- [Trecho para leitura]:
Não há figura mais fascinante do que um bom vilão. Aliás, uma das empreitadas mais divertidas das quais participei como membro da OFCS (associação de críticos da qual faço parte desde 2002) foi a criação de uma lista dos `100 Maiores Vilões de Todos os Tempos` – um esforço que consumiu alguns meses de trabalho, mas que gerou ótimas discussões no grupo. Apesar de satisfeito com o resultado, devo dizer que senti certa frustração por não ter conseguido emplacar dois nomes na lista: Zé Pequeno (Leandro Firmino da Hora), de Cidade de Deus, e Tom Ripley, que já foi interpretado por nada menos do que quatro atores ao longo dos últimos 44 anos (um quinto nome, Barry Pepper, se juntará à lista este ano, com o lançamento de White on White).
Criado pela escritora americana Patricia Highsmith, Ripley possui várias semelhanças com outro grande vilão que saltou dos livros para as telonas, Hannibal Lecter: ambos são extremamente inteligentes e têm imenso orgulho de seu bom gosto e refinado senso estético. Pianistas talentosos, Ripley e Lecter possuem seus próprios códigos morais, que seguem rigidamente. Por outro lado, Lecter é obviamente insano, o que o livra de quaisquer sofrimentos que poderiam ser provocados por sua consciência. Esta, aliás, é a principal diferença entre os dois personagens: ao contrário do psiquiatra canibal, Tom Ripley sabe que é um ser humano desprezível – e se o víamos dar seus primeiros passos na criminalidade em O Sol por Testemunha (onde foi vivido por Alain Delon) e O Talentoso Ripley (estrelado por Matt Damon), em O Retorno do Talentoso Ripley o personagem já não hesita em reconhecer que, afinal de contas, nasceu com um dom para a contravenção. Ainda assim, ele demonstra certo incômodo com relação ao que faz: `Sou uma criação`, ele diz, em certo momento deste filme. `Um improvisador talentoso. Não tenho consciência. Quando era mais jovem, isso me incomodava, mas não mais`. É claro que o simples ato de falar com amargura sobre sua `falta de consciência` revela a existência da mesma – um paradoxo que o torna ainda mais interessante.

- [Listagem fornecida]:
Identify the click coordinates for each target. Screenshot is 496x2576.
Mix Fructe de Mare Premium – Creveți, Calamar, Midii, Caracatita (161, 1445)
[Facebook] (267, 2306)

==

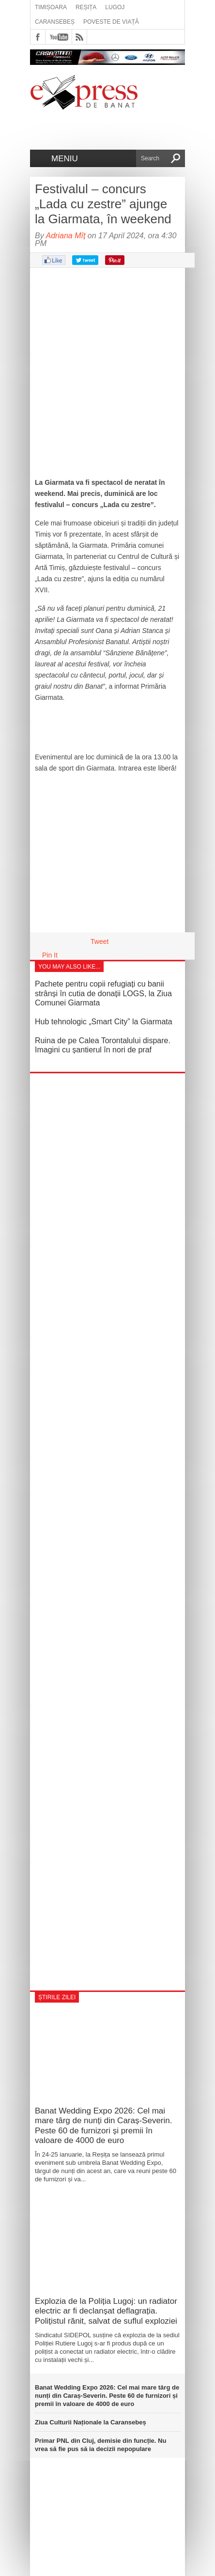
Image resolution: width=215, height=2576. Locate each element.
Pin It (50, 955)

- [Tarefa proposta 1]:
Indique se cada afirmação abaixo está de acordo com o texto sobre Tom Ripley, respondendo sim ou não e citando literalmente as palavras do texto que justificam a resposta. (a) O autor integra a OFCS desde 2002. (b) Zé Pequeno foi incluído na lista dos 100 Maiores Vilões. (c) Em O Sol por Testemunha, Ripley foi interpretado por Matt Damon.
- [Tarefa proposta 2]:
Segundo o texto sobre Tom Ripley, quem criou o personagem?
- [Tarefa proposta 3]:
Prossiga com o texto sobre Tom Ripley a partir de sua última frase.

- [Resposta 1]:
(a) Sim: "associação de críticos da qual faço parte desde 2002".
(b) Não: "senti certa frustração por não ter conseguido emplacar dois nomes na lista: Zé Pequeno".
(c) Não: "(onde foi vivido por Alain Delon)".

- [Resposta 2]:
A escritora americana Patricia Highsmith.

- [Resposta 3]:
Roteirizado por Liliana Cavani e Charles McKeown, O Retorno do Talentoso Ripley é a segunda versão do livro Ripley’s Game a ser levada para o Cinema, já que Wim Wenders já o havia adaptado em 1977, no fraco O Amigo Americano. Ambientada vários anos depois dos acontecimentos vistos em O Sol por Testemunha e O Talentoso Ripley, a história desta vez gira em torno de Jonathan Trevanny, um moldureiro que está morrendo em função de leucemia. Certo dia, durante uma festa, ele comete o equívoco de ofender Ripley ao questionar seu refinamento artístico. Assim, quando é procurado por um antigo comparsa que está à procura de um assassino que possa eliminar dois mafiosos, Ripley indica o nome de Jonathan, alegando que, por estar à beira da morte, o sujeito não tem nada a perder – e o fato de não ser um matador profissional será uma vantagem, já que ninguém conseguirá reconhecê-lo. O que Ripley quer, obviamente, é vingar-se do desafeto ao tirar-lhe o único bem que este possui: a inocência.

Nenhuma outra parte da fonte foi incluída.